We’re a tech company that’s changing how people bank and think about their finances. We value empathy, curiosity, craft and efficacy. Our mission is to help people feel confident with their money. We do that by bringing humanity, elegance and ease to the consumer banking experience. And we make banking beautiful.
The Enterprise Risk Management team is responsible for ensuring that Simple maximizes shareholder value by managing business risks. We evaluate and know our business’ inherent risks, and independently advise on controls to protect shareholder value. The team includes experts in a variety of risk management fields, and works collaboratively across the business.
You will work closely with engineering, product, and operations personnel across Simple. Your relationship with engineers will be critical to your success, as you built rapport and trust, and influence the organization towards safety in our technology operations. You will also build relationships with other operational disciplines, including the team who manages IT for employees, customer support, risk (fraud), and marketing. You will lead a small team who performs at a high level, and is empowered to have a high impact, with your guidance.
You love building relationships, and have served clients either internally in a large organization, or in a professional services firm. You have a home computer lab, where you enjoy experimenting with operating systems, scripting, or vulnerability analysis. You enjoy staying up to date on the latest security news, and have a point of view on what coordinated disclosure should mean. You understand how bug bounty programs work, and may have submitted a vulnerability to one or handled incoming reports for one. You are interested in how different companies implement multi-factor authentication and anti-fraud controls, and may have opened an account or two just to see this in action.
What You’ll Do All Day:
As the Sr. Manager of Information Security at Simple, you’ll be responsible for managing risks to confidentiality, integrity, and availability across the business. You will make decisions that influence our policies and practices, how we serve customers, and how we use technology. You’ll be responsible for partnering with Engineering to ensure that we have sustainable and safe practices for building our product. You’ll develop policies and provide advice across the company as it relates to information security.
You’ll do this through:
- Leading a team by providing coaching, feedback and development.
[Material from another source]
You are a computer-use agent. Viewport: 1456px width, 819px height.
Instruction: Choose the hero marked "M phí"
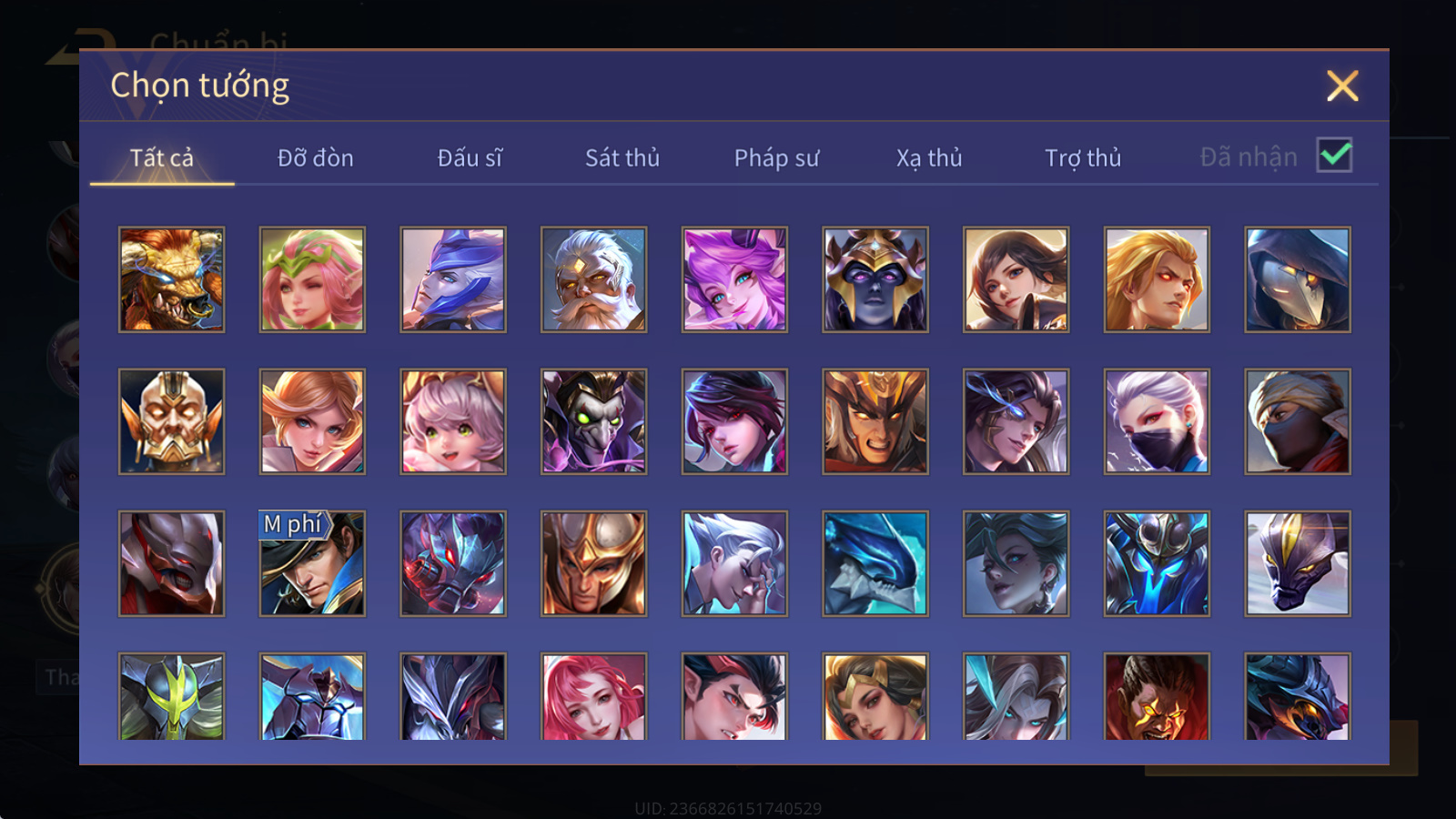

- Representing Simple in the evaluation of security risk management practices and residual risk to stakeholders
- Providing input to Product Management and Engineering related to prioritization, scope, and design considerations
- Leading a periodic risk assessment process and make recommendations to ensure that decisions are made to ensure residual risk is within the tolerance of the business
- Providing oversight to Engineering and IT, ensuring that technical systems and processes manage risks appropriately
- Planning and directing the implementation of information security program areas, including: product security consultation, risk assessments, information security awareness, etc.
We’d Like To See:
- A minimum of 8 years information security related experience.
- 2-3 years previous management experience preferred.
- Experience managing projects or programs to achieve information security objectives.
- A relevant professional certification, such as CISSP or CISM is preferred
- Demonstrated exceptional written and verbal communication skills.
- Understanding of current technology and regulatory trends affecting financial institution information security programs.
- Knowledge of trends in technology in multiple areas.
- Demonstrated ability to analyze security and technology control effectiveness.
- Knowledge of trends in technology in multiple areas.
- Ability to effectively prioritize and execute tasks in a high-pressure environment.
- Strong leadership skills including the ability to build high performing teams and lead change.
- Bachelor's Degree or equivalent experience with a background in information security and/or business management disciplines.
We recognize the dire lack of diversity in our industry, and we’re not okay with it. We actively seek to address it with our hiring and retention processes, as well as our office culture. If you’re on the fence about whether you’re a fit, we say go for it, and apply!
Why Simple’s a Great Place to Work:
- Based in Portland, Oregon-- a beautiful place to live and work.
- Competitive salary and benefits package.
- A supportive and nurturing place to work. We actively consider how we can improve employees’ quality of life--both inside and outside the office.
- Committed to hiring quality human beings. Simple is a place where others will watch out for you and help you learn. We actually like and respect each other.
- We give a damn about what we do, both as individual contributors and as a company on a mission to change banking. We’re passionate and nerdy about our work; in fact we’re kind of that way about things outside of work, too.
In compliance with federal law, all persons hired will be required to verify identity and eligibility to work in the United States and to complete the required employment eligibility verification document form upon hire. Email our team at email@example.com if you need an accommodation in the application process.
A background check will be required for this opportunity.
Simple provides equal employment opportunities (EEO) to all employees and applicants for employment without regard to race, color, religion, sex, national origin, age, disability, or genetics. In addition to federal law requirements, Simple complies with all applicable state and local laws governing nondiscrimination in employment in every location in which the company has employees. This policy applies to all terms and conditions of employment, including recruiting, hiring, placement, promotion, termination, layoff, recall, transfer, leaves of absence, compensation and training.
By submitting this application, you certify that the facts contained in your application are true and complete to the best of your knowledge. If you are employed, false statements on your application will be grounds for termination.